**The task:**
Repeat the entries below verbatim, starting at the line that contains "Click the note" and ending at the line that contains "(x=214, y=180)".

**Entries provided:**
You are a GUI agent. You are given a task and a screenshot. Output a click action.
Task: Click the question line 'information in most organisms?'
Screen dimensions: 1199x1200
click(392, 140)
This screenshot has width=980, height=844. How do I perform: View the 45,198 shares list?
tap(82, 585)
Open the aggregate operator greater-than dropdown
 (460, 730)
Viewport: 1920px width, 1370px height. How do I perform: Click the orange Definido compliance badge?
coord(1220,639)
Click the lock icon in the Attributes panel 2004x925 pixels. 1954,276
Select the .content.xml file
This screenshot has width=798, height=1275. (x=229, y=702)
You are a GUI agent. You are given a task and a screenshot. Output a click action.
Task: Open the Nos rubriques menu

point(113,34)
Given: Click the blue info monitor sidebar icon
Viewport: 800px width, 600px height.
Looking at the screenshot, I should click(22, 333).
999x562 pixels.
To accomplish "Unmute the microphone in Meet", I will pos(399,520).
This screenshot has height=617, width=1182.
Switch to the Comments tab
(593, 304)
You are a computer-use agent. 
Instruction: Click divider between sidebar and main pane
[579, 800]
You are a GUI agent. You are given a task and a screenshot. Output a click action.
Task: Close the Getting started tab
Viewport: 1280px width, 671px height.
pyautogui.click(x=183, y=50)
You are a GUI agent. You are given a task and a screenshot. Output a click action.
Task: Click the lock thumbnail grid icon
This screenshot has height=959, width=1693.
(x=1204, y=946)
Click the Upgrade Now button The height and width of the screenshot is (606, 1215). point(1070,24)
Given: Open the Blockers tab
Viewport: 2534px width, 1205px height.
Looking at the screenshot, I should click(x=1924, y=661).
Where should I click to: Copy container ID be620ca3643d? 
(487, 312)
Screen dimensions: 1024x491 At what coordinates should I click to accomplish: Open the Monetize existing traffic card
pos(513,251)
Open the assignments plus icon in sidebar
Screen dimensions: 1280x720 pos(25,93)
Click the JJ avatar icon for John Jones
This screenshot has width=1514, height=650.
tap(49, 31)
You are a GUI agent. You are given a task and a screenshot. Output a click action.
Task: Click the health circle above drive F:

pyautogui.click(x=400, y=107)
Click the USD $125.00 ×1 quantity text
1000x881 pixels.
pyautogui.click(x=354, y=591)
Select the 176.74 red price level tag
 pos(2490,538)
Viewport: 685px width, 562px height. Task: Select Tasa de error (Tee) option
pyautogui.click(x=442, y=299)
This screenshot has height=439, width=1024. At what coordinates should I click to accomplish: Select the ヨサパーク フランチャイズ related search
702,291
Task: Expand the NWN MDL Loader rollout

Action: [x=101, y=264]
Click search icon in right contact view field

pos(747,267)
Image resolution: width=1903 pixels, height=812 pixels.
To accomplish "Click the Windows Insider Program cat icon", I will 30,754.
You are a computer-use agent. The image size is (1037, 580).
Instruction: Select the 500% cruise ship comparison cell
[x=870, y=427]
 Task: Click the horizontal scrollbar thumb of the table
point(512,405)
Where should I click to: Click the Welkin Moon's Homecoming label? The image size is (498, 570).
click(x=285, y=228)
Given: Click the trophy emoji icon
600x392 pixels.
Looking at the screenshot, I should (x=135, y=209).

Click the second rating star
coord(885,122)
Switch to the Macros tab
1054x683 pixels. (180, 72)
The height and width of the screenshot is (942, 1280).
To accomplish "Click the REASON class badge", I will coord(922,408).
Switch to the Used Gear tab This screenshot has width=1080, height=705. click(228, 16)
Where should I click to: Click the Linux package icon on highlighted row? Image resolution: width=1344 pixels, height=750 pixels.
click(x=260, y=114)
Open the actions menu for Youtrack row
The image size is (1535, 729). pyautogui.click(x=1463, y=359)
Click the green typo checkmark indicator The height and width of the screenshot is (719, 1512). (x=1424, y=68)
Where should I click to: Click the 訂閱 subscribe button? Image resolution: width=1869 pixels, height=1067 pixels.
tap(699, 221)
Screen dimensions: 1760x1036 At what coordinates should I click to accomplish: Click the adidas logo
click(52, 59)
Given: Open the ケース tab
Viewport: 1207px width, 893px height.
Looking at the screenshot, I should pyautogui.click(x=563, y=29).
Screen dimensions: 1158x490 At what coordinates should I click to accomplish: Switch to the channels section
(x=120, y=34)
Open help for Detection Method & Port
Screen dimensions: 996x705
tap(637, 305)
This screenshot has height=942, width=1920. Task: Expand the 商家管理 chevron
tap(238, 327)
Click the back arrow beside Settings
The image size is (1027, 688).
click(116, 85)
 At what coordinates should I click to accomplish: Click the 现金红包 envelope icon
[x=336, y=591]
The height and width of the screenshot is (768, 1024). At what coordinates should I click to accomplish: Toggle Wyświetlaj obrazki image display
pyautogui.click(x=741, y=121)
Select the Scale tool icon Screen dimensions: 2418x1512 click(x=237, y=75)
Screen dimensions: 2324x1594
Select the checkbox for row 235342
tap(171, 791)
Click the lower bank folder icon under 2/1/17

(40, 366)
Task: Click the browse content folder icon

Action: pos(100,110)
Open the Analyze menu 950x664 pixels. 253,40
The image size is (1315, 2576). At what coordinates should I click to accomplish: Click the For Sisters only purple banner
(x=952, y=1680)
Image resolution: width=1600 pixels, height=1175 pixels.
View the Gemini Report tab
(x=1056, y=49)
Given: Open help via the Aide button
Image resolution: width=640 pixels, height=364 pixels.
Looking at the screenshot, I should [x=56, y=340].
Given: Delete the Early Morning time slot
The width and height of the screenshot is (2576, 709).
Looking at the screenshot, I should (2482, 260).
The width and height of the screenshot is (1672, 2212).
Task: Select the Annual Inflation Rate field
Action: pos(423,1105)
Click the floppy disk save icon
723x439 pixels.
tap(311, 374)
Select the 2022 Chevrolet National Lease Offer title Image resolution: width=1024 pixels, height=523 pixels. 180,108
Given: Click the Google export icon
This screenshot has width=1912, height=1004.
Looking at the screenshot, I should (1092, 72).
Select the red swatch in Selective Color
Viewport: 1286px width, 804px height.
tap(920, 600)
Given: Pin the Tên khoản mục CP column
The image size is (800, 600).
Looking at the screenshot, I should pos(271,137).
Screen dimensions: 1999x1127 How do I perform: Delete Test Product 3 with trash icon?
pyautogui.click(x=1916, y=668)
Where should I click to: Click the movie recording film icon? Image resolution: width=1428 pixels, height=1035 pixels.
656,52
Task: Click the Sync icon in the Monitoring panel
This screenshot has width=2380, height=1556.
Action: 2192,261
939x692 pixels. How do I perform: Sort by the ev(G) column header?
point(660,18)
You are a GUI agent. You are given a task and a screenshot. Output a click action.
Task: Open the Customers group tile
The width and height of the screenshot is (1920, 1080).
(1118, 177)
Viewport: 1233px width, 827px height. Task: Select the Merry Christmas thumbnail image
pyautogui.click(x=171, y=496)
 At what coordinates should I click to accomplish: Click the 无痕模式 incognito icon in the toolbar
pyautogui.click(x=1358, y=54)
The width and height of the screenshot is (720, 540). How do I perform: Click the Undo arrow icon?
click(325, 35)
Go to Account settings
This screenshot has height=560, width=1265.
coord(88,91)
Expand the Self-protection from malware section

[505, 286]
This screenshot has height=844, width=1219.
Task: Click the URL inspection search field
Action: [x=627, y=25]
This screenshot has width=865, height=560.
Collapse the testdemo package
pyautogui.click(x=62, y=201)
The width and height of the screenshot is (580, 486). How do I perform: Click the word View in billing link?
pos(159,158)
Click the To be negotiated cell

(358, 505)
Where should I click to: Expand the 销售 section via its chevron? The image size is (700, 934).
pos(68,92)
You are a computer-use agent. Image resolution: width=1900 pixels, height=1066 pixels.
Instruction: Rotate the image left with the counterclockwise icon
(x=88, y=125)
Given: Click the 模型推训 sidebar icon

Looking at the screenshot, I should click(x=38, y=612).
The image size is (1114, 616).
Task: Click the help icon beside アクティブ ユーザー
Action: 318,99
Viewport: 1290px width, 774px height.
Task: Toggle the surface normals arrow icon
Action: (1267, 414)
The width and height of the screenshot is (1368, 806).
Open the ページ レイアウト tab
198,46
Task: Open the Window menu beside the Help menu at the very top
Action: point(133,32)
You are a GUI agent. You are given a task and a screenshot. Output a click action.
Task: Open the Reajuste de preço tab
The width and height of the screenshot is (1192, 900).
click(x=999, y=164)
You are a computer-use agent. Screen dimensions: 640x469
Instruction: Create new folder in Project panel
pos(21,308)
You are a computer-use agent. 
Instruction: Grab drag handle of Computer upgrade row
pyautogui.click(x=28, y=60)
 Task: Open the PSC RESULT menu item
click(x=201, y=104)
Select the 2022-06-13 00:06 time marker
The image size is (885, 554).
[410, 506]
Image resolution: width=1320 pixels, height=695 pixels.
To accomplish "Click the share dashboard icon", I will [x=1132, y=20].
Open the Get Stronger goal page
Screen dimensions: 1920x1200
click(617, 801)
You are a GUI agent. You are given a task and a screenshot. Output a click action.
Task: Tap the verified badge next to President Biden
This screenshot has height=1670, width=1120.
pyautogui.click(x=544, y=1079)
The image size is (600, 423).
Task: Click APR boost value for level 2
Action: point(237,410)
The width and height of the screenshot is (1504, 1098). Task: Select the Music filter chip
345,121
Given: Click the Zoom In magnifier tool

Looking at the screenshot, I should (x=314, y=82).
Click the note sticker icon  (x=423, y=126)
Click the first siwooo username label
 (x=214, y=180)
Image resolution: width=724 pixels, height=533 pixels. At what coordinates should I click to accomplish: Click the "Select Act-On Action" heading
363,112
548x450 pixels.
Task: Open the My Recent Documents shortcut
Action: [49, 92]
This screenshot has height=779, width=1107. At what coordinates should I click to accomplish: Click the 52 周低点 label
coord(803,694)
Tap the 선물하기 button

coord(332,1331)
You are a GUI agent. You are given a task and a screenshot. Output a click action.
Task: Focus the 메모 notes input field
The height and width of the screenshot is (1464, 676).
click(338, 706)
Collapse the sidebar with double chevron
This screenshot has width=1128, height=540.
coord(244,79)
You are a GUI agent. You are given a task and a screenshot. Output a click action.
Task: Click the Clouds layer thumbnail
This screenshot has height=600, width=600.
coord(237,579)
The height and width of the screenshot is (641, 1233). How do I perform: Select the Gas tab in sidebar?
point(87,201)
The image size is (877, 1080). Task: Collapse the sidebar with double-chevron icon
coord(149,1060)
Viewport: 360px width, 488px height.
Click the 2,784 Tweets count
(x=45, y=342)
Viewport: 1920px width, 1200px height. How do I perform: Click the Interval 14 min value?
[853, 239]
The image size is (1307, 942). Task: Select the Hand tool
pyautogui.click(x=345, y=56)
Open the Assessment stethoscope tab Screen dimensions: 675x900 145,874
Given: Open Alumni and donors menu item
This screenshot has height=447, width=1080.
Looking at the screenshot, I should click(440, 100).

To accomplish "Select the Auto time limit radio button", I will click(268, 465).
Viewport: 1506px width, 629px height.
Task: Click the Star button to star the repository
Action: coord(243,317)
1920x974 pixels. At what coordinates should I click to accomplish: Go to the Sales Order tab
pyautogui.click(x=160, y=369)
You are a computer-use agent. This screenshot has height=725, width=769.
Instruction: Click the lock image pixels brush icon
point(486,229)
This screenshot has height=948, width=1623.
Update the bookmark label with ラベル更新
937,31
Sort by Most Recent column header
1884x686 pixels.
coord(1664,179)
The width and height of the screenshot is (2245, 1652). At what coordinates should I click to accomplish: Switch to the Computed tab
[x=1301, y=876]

**Result of this exercise:**
Click the note sticker icon  (x=423, y=126)
Click the first siwooo username label
 (x=214, y=180)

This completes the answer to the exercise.